According to the second embodiment as described above, the following effects can be obtained in addition to the effects of the first embodiment.
1. It can have excellent heat insulation.
2. The water absorption rate can be reduced and kept light for a long period of time.
3. Bonding between the fiber reinforced plastic 1 and the foamed material 7 is simplified.
4). It is possible to provide the reinforced heat insulating composite material 6 which is strong against twisting during transportation and excellent as a wall material of a cold storage container that is carried on a truck.

"Production method of reinforced thermal insulation composite"
Next, specific examples of the above-described reinforced heat insulating composite material 6 according to the second embodiment of the present invention will be described. In Example 1, the reinforced heat insulation composite material 6 used as the wall material of a cold storage container was produced. As shown in FIG. 3, the manufacturing method of the reinforced heat insulating composite material 6 includes step S1 of mixing a carbon filler 41 as the reinforcing filler 4 in the binder resin 3, and the reinforcing fiber material 2 and the carbon filler 41 in the mold. It consists of step S2 for laminating the mixed binder resin 3 and foamed material 7, step S3 for applying pressure and curing, and step S4 for performing the final molding operation.

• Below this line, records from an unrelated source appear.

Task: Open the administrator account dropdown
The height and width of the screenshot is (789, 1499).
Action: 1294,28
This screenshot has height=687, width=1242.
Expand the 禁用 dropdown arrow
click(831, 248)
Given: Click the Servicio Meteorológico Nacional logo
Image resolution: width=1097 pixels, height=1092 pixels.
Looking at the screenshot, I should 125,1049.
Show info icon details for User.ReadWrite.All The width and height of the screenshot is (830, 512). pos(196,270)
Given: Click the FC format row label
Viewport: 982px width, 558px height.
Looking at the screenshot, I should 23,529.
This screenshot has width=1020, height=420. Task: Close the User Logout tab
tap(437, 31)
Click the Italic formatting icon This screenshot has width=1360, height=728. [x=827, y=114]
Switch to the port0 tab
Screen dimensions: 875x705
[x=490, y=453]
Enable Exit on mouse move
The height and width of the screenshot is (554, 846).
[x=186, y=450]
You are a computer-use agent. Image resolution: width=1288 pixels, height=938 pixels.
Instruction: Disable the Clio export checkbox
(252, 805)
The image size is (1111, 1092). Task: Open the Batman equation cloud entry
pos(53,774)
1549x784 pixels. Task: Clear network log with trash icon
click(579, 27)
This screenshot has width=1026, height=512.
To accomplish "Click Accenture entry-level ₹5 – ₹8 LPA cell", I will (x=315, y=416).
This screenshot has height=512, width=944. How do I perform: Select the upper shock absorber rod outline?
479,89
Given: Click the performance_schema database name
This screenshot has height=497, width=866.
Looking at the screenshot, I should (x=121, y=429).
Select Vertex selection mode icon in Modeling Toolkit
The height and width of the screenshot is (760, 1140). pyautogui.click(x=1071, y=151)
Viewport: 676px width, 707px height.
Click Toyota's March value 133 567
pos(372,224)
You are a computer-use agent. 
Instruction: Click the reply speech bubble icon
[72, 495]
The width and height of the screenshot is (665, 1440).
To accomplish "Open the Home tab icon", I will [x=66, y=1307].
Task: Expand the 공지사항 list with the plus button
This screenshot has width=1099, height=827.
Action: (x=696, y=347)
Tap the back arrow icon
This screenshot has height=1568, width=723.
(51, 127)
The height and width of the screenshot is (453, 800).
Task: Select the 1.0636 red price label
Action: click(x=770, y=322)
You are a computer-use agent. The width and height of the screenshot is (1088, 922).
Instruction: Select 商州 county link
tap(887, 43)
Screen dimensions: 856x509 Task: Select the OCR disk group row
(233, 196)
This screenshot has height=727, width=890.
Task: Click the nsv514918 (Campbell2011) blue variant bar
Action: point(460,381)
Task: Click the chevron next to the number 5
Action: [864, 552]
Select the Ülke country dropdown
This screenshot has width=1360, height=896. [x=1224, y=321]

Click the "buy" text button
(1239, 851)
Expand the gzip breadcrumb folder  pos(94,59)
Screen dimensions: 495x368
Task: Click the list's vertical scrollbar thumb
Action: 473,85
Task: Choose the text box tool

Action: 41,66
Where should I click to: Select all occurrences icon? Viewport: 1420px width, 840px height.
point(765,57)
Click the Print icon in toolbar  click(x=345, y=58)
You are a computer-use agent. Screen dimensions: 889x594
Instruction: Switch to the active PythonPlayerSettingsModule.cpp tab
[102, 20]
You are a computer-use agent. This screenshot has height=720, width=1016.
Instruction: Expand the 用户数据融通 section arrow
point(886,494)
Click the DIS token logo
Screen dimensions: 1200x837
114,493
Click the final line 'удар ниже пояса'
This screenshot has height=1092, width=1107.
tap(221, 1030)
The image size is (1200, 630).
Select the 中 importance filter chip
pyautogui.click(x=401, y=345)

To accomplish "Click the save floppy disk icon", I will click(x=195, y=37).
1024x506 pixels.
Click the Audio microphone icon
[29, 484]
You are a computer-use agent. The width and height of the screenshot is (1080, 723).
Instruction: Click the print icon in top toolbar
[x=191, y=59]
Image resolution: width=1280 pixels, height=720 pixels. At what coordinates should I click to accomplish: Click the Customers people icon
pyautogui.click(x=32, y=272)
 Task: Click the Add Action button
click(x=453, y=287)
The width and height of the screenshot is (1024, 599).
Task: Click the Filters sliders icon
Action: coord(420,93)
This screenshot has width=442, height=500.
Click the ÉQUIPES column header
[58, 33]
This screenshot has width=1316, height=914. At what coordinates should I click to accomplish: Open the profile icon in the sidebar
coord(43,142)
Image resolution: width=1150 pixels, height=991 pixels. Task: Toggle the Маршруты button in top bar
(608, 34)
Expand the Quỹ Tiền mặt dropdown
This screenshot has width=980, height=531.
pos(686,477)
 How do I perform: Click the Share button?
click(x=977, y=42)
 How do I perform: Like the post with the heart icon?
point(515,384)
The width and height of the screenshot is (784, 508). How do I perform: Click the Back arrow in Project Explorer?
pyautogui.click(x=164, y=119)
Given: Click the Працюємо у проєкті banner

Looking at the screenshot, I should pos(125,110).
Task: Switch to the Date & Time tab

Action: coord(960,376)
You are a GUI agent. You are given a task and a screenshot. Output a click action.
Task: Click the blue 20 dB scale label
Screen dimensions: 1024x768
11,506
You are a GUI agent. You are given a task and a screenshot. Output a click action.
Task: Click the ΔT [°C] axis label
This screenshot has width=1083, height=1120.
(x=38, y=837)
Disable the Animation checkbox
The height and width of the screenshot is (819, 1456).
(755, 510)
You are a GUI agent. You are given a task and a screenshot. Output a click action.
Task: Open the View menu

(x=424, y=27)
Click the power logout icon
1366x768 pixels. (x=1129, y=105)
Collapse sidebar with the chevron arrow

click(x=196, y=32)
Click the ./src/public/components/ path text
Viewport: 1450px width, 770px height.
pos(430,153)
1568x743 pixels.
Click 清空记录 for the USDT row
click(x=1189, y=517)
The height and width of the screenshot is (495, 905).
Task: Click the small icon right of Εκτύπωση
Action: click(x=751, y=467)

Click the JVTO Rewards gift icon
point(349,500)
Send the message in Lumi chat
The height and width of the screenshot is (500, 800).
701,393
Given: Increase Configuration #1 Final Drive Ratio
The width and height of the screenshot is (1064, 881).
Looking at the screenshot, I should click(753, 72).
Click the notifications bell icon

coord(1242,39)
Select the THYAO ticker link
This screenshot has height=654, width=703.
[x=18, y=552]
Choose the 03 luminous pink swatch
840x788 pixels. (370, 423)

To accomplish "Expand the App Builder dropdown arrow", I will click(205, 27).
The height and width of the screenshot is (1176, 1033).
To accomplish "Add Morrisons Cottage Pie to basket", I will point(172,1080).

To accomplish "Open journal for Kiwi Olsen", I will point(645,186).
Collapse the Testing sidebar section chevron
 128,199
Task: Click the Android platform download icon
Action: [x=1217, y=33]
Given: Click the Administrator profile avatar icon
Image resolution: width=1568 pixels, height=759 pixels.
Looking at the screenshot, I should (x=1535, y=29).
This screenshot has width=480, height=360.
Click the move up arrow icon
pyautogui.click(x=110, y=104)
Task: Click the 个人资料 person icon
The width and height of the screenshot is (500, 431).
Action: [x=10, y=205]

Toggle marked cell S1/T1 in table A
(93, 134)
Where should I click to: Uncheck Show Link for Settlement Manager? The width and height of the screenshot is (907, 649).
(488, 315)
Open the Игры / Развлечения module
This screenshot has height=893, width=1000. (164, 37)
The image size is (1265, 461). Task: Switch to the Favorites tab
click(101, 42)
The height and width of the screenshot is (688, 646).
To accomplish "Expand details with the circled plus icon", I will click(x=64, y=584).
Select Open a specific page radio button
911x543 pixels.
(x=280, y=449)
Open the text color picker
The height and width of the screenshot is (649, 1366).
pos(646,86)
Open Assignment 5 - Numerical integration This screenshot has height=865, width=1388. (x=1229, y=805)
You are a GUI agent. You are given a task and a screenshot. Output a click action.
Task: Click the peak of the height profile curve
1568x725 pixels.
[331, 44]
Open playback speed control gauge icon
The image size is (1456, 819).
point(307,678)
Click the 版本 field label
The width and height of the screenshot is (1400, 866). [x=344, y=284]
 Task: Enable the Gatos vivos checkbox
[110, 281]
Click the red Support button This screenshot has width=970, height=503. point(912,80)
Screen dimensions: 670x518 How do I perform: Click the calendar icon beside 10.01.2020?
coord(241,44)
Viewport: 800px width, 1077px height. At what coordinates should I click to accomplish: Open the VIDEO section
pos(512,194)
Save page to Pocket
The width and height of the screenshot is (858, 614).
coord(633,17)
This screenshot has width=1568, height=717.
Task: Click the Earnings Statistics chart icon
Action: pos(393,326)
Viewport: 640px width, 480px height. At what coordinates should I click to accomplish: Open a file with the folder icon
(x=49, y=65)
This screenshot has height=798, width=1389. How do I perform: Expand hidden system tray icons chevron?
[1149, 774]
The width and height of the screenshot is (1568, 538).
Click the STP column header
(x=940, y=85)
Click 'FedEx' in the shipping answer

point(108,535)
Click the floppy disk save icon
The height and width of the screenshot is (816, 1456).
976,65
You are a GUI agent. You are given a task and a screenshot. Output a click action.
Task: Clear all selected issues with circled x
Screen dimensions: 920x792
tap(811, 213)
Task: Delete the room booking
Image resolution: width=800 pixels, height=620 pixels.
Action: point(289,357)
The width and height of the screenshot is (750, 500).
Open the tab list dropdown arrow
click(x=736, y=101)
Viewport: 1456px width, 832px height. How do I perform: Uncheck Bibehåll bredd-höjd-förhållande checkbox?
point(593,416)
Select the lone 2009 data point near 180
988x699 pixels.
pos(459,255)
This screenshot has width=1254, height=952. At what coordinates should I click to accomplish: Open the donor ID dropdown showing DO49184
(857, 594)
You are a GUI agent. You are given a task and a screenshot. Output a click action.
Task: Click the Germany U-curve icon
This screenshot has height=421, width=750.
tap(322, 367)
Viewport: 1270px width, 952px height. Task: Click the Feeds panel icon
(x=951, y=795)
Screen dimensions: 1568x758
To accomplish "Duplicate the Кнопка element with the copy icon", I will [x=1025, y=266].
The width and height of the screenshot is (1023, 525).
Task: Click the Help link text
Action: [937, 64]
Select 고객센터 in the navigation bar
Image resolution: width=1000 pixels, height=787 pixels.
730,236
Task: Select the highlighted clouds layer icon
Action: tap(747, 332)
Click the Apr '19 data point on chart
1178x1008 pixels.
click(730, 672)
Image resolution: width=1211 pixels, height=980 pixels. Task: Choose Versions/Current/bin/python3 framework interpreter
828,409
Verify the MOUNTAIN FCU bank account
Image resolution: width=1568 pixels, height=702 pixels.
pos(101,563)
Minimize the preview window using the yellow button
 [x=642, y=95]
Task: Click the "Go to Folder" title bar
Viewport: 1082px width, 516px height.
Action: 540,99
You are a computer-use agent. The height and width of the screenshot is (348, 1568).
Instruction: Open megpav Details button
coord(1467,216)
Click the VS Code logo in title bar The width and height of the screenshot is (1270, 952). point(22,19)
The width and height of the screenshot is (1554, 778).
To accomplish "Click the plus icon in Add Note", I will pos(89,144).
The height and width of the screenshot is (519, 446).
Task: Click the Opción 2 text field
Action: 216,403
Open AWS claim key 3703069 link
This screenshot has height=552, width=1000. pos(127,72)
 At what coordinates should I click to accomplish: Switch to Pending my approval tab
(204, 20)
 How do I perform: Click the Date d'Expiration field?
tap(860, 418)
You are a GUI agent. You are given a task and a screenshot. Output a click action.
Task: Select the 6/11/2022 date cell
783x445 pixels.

  First, a carbon filler 41 made of carbon powder is mixed into the binder resin 3 using an unsaturated polyester resin. The carbon filler 41 is mixed in such an amount that the weight ratio with the binder resin 3 is 1: 100. In the present Example 1, carbon powder with a non-uniform particle size produced before producing a carbon fiber was used. This is because the carbon powder having a non-uniform particle size in this state is inexpensive, and if a desired effect can be exhibited thereby, the merit from the cost side is great. In order to mix in the binder resin 3, the carbon filler 41 is mixed 10 times, and further stirred for about 30 minutes to uniformly distribute the carbon filler 41 in the binder resin 3 (step S1).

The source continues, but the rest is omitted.